TEI Handout – Poetry Edition

XML and Books

XML stands for eXtensible Markup Language and as the word markup implies, it is a tool used to describe data. HTML, which you may be more familiar with, shares many similarities with XML, most obviously the use of tags enclosed in angle brackets ( < > ). But while the “data” in HTML consists of instructions to browsers on how to format and present web pages, in XML there is no predefined use or vocabulary for the tags (hence the “eXtensible” in XML). For example, you might use XML to encode data about your pets. If you own a pink Chihuahua named Pepe, you could “express” it in XML this way:

<dog type=”mine” name=”pepe”>
   <color>pink</color>
   <breed>Chihuahua</breed>
</dog>
TIP: For a longer introduction to XML, visit w3Schools.

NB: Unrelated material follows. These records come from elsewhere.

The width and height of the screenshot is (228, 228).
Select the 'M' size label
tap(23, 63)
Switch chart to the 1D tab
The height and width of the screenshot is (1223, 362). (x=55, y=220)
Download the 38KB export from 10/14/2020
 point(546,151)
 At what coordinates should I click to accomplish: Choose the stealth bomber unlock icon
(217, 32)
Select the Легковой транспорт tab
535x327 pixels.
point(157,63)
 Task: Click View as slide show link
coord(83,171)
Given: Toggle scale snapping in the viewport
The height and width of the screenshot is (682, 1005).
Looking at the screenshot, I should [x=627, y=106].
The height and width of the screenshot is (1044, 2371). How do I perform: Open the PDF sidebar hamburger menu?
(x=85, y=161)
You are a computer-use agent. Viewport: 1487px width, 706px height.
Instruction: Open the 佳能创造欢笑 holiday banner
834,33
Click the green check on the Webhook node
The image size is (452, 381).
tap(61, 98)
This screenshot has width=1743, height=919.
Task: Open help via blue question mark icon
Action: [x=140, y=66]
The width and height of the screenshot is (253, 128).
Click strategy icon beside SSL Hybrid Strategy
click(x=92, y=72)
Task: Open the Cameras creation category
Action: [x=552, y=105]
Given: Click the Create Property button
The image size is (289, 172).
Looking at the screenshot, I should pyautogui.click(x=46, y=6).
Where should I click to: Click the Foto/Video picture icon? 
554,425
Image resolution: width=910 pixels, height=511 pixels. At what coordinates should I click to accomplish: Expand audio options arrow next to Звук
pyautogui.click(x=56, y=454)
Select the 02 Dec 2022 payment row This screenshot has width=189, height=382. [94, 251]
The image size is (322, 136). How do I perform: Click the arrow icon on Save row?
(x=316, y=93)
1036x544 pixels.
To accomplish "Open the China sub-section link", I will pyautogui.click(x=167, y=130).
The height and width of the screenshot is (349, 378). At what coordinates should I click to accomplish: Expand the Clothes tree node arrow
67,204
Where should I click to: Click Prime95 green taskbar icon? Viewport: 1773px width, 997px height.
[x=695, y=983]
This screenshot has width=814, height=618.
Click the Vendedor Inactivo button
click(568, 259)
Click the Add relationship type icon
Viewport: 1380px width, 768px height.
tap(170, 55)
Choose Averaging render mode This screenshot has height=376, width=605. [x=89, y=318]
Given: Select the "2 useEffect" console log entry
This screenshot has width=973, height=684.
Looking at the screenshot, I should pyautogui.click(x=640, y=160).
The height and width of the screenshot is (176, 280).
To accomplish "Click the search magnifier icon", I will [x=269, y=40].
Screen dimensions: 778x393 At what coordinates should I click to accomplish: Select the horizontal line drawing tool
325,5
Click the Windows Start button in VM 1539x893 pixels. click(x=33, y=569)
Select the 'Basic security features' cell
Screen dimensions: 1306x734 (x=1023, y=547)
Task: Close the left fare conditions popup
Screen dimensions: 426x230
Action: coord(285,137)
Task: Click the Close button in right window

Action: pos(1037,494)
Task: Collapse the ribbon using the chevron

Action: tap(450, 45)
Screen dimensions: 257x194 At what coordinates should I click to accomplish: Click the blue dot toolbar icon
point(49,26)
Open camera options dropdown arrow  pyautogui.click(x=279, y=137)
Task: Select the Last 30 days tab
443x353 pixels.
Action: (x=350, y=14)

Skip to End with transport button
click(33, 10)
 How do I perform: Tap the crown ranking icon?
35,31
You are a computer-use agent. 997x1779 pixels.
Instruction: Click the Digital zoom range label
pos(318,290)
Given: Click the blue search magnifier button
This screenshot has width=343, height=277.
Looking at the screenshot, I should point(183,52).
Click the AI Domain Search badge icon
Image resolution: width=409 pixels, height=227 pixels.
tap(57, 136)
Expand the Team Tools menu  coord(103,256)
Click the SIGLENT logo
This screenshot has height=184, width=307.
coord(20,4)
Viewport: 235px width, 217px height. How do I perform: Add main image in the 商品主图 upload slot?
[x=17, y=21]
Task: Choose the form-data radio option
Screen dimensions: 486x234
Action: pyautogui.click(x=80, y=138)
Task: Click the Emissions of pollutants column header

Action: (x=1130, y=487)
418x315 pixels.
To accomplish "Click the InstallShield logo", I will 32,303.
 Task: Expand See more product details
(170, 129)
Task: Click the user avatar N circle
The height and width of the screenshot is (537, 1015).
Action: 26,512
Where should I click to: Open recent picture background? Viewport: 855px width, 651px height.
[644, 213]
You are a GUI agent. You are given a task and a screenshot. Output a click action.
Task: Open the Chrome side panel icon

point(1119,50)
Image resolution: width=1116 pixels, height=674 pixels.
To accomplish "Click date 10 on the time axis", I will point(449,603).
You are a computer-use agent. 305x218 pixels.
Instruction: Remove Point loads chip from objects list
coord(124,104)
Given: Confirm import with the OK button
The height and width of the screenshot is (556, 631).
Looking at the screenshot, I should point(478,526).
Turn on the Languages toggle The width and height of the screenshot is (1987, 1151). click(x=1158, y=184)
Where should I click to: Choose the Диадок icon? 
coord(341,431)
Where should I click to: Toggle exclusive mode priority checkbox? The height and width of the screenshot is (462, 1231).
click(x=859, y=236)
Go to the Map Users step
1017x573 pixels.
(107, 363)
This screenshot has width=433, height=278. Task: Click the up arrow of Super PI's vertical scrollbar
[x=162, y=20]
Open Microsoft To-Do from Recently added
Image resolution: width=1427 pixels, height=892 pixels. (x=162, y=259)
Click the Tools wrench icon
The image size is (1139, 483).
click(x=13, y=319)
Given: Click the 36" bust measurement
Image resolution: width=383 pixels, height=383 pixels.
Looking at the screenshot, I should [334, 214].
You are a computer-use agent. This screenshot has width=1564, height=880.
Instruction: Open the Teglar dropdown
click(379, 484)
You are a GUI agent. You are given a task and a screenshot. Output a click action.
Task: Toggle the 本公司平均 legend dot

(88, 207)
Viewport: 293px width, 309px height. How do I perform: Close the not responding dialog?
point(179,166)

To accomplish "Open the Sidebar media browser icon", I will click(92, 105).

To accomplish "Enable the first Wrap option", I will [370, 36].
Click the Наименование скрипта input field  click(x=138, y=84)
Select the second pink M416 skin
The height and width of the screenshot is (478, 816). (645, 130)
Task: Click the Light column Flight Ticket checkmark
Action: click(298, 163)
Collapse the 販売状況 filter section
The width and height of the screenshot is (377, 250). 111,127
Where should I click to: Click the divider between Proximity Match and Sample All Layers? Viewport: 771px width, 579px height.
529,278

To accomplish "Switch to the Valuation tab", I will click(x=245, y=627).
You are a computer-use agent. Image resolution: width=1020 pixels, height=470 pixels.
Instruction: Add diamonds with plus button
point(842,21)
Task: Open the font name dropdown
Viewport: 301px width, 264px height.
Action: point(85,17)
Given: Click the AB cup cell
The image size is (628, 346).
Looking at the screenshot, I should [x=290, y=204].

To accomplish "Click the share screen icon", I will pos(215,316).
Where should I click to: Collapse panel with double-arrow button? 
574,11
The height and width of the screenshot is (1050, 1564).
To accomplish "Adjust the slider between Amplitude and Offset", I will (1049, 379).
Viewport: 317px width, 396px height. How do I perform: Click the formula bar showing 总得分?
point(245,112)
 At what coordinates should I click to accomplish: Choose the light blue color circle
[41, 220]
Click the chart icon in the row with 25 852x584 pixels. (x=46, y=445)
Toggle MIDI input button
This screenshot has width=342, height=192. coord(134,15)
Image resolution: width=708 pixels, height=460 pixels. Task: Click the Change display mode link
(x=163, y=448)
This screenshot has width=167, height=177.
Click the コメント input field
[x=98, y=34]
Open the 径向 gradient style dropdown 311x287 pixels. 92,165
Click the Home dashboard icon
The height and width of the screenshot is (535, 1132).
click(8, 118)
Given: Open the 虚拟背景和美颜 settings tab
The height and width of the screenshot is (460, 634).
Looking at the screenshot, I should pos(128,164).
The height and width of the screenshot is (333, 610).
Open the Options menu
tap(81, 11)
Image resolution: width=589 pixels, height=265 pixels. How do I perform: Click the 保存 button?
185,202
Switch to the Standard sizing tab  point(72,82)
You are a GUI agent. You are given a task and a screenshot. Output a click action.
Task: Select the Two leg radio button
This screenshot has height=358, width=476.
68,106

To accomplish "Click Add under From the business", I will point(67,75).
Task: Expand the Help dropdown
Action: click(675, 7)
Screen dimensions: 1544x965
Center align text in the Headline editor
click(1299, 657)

In a sense, all texts can be said to contain data of a certain kind. Literature and criticism are no exception to this rule. XML helps you name and organize that data. With XML, the possibilities are legion: we could, for example, name the kinds of content we find (<metaphor>, <character>, etc.), describe the physical attributes of a book (<paper>, <ink>, etc.), how a text is laid out (<column>, <page_break>, etc.) or the logical units of a text (<line>, <paragraph>, etc).

Because there are so many possibilities, scholars and scientists all over the world have agreed to use standards in their fields. In digital humanities, the most important standard set of predetermined tags, or tag-set, is the one provided by the Text Encoding Initiative (TEI). In this class we will be using an even smaller subset of that standard called TEI-lite to introduce you to the practice of tagging.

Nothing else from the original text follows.